#### STATED PROBLEM
From the blog post on Ann Coulter, extract word for word the passage that starts at "Back from the" and stops after "York Times building.".

** start PAGE TEXT **

I got back from dinner tonight and there were 12 new e-mails in my inbox.
They were all spam.
Back from the beyond
I got back from dinner tonight and there were 12 new e-mails in my inbox.
They were all spam.
The Wall Street Journal attempts to explain the appeal of Ann Coulter in a recent article. (I guess we’re on an Ann Coulter kick today at words mean things.) Along the way, they call her outrageous and hateful statements “flights of fancy” and “raillery.” Yeah, it’s hard to imagine why anyone would have a problem with her statement that she wished Timothy McVeigh would have stopped by the New York Times building.
As one MetaFilter commenter wrote, much more succinctly than I could have:
I can’t help but wonder if the WSJ would have been so accomodating if someone like Michael Moore had said something like, “My only regret is that W wasn’t breakfasting at Windows on the World that day.”
Words. mean. things.

** end PAGE TEXT **
** start DATASET **

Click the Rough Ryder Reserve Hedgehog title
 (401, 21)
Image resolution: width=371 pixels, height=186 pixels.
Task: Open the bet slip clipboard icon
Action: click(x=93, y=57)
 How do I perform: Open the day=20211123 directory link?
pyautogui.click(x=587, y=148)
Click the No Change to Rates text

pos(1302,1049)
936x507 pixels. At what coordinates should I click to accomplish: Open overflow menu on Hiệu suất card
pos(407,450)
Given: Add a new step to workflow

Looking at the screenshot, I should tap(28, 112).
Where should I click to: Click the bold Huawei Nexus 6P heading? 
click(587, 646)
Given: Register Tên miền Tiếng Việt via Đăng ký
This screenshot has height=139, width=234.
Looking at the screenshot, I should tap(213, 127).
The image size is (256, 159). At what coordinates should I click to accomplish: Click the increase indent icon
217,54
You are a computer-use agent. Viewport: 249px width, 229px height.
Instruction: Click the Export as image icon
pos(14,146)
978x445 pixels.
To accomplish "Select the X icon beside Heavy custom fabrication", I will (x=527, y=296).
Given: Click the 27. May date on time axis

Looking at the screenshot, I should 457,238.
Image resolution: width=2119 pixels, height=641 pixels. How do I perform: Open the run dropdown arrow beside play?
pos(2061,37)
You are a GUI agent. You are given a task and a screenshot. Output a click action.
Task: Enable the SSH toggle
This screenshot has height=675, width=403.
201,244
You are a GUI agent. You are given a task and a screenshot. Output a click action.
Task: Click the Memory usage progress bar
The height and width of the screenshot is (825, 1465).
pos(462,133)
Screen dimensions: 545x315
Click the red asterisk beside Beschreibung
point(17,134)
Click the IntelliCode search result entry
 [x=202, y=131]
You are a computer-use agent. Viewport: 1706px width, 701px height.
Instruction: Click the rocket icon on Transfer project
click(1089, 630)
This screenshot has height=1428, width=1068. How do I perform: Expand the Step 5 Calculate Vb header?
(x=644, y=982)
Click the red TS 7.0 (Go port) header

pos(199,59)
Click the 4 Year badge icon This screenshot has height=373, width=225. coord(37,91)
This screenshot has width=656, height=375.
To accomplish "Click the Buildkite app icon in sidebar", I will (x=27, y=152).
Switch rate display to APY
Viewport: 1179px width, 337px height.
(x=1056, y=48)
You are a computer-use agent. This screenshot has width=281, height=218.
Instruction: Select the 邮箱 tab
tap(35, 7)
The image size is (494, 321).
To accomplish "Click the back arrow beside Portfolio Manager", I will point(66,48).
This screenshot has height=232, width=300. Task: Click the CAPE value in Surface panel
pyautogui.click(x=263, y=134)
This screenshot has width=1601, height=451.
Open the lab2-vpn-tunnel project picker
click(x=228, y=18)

** end DATASET **

#### EXERCISE RESULT
Back from the beyond
I got back from dinner tonight and there were 12 new e-mails in my inbox.
They were all spam.
The Wall Street Journal attempts to explain the appeal of Ann Coulter in a recent article. (I guess we’re on an Ann Coulter kick today at words mean things.) Along the way, they call her outrageous and hateful statements “flights of fancy” and “raillery.” Yeah, it’s hard to imagine why anyone would have a problem with her statement that she wished Timothy McVeigh would have stopped by the New York Times building.